PROVIDED ENTRIES
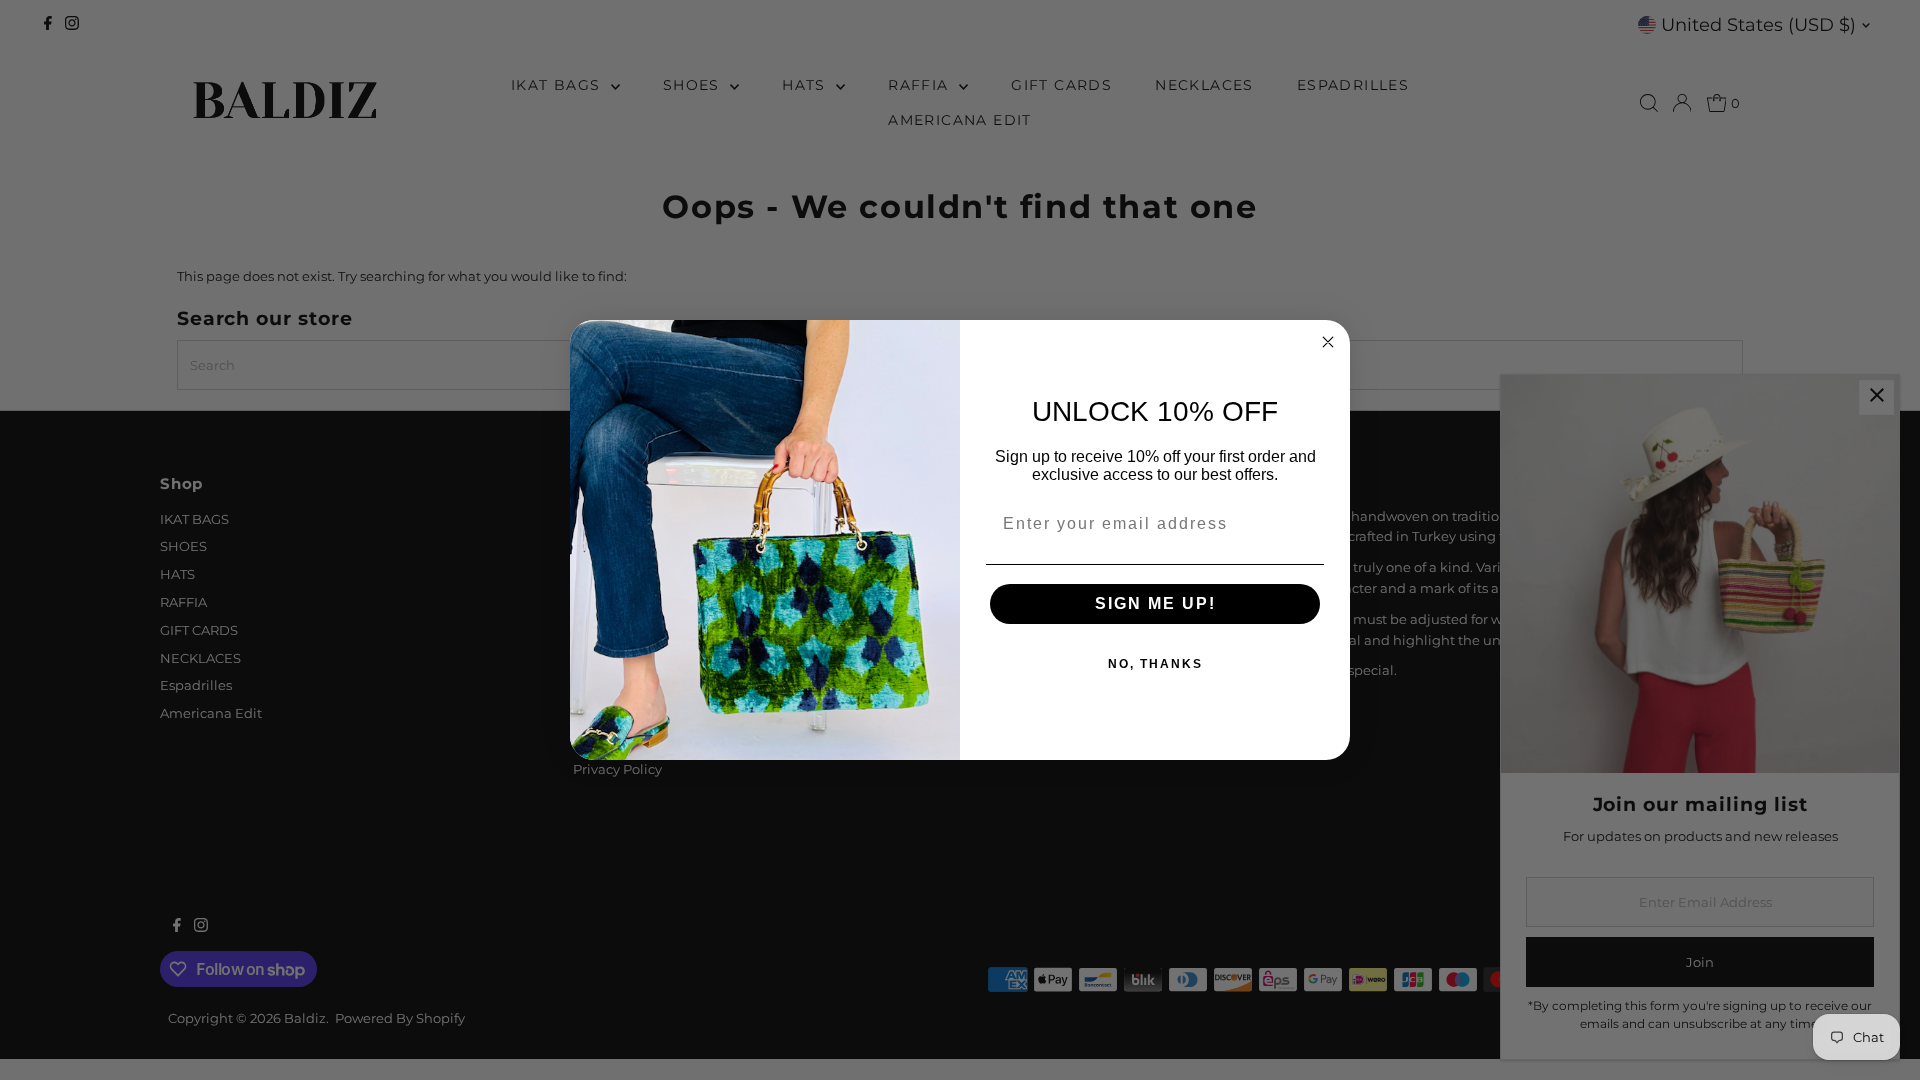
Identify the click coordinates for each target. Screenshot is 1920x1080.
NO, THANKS (1155, 664)
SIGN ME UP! (1155, 603)
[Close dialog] (1328, 342)
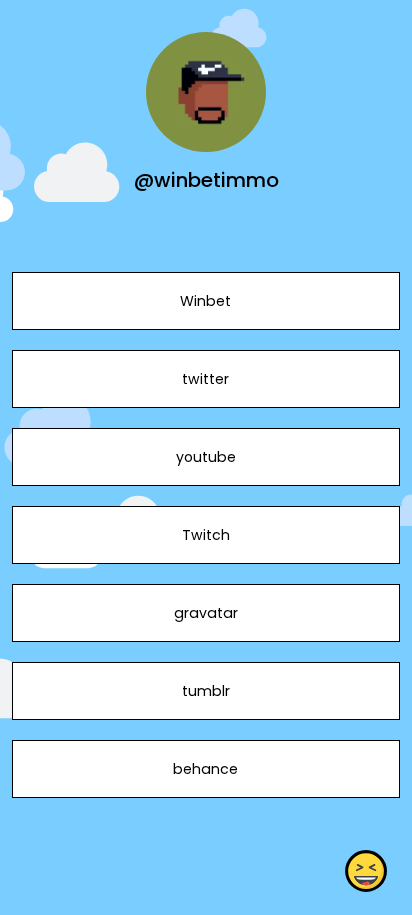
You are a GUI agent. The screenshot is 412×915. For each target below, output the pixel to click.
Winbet (205, 301)
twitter (205, 379)
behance (205, 769)
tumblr (206, 691)
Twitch (206, 535)
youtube (206, 457)
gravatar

THE PROBLEM
The response must give every line from the material above that holds the string "each".

RESPONSE TO THIS TASK
Identify the click coordinates for each target. Screenshot is 1920x1080.
You are a GUI agent. The screenshot is 412×915. For each target below, output the pixel to click.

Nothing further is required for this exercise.